_RECORDED INFORMATION_:
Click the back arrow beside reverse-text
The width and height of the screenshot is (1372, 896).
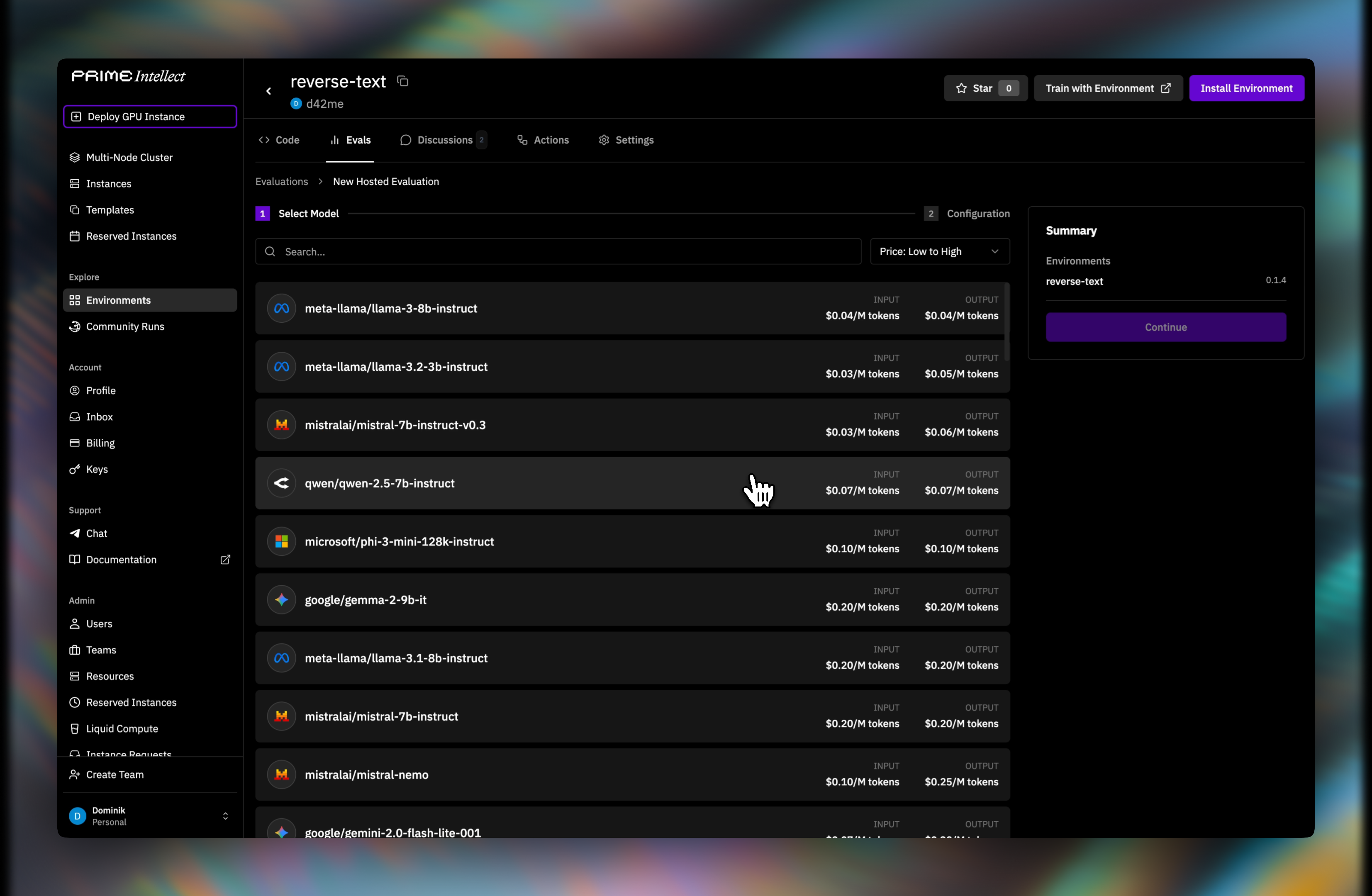(x=269, y=91)
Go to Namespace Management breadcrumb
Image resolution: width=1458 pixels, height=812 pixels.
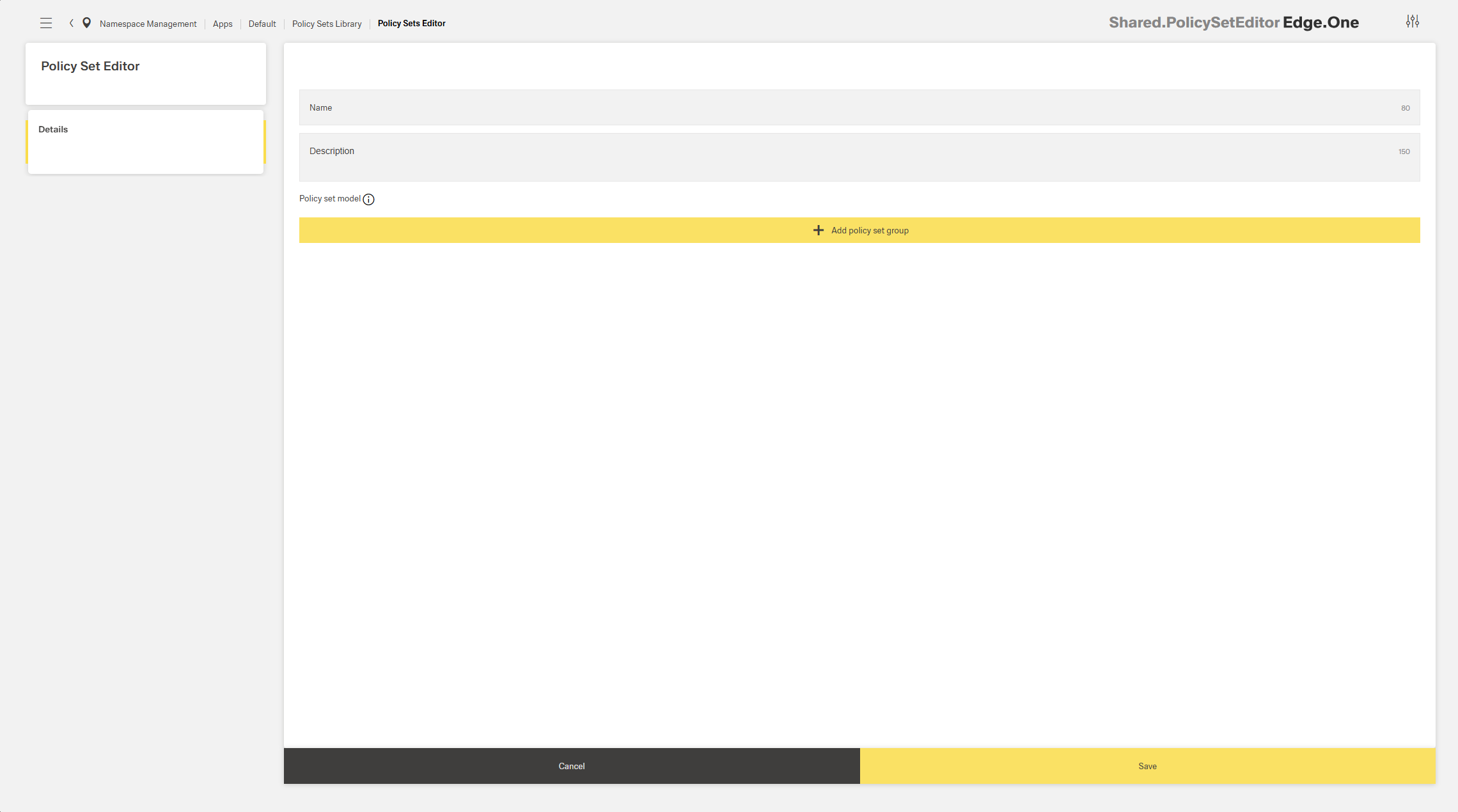point(148,24)
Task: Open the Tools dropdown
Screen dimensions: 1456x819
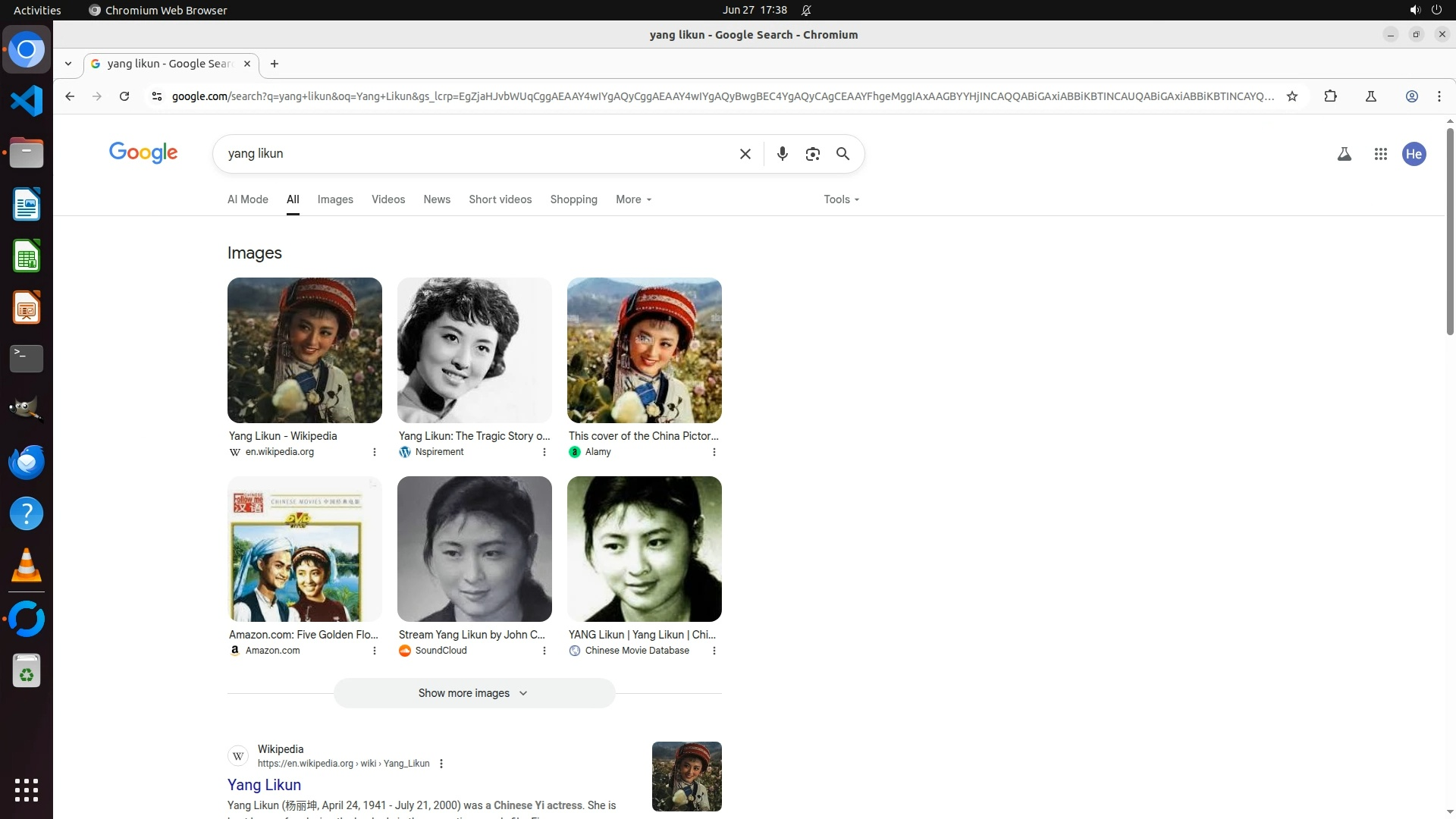Action: (841, 199)
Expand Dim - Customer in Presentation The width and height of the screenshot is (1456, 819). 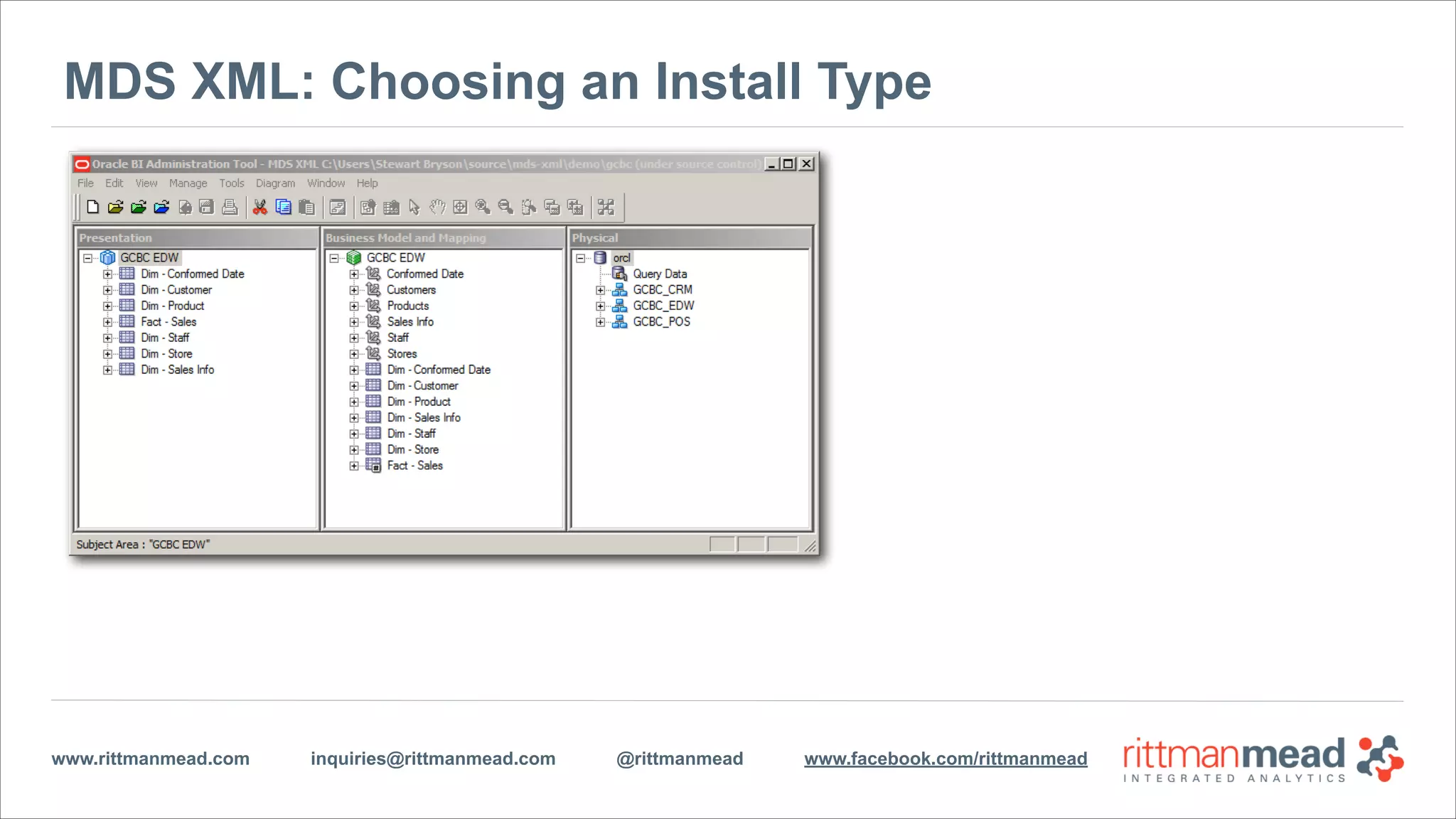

_DIRECTIONS_:
Output all of the entries verbatim, leaving out any images.

_EXERCISE ANSWER_:
Click the back arrow beside reverse-text
The width and height of the screenshot is (1372, 896).
(x=269, y=91)
Go to Namespace Management breadcrumb
Image resolution: width=1458 pixels, height=812 pixels.
point(148,24)
Task: Open the Tools dropdown
Screen dimensions: 1456x819
Action: (841, 199)
Expand Dim - Customer in Presentation The width and height of the screenshot is (1456, 819). 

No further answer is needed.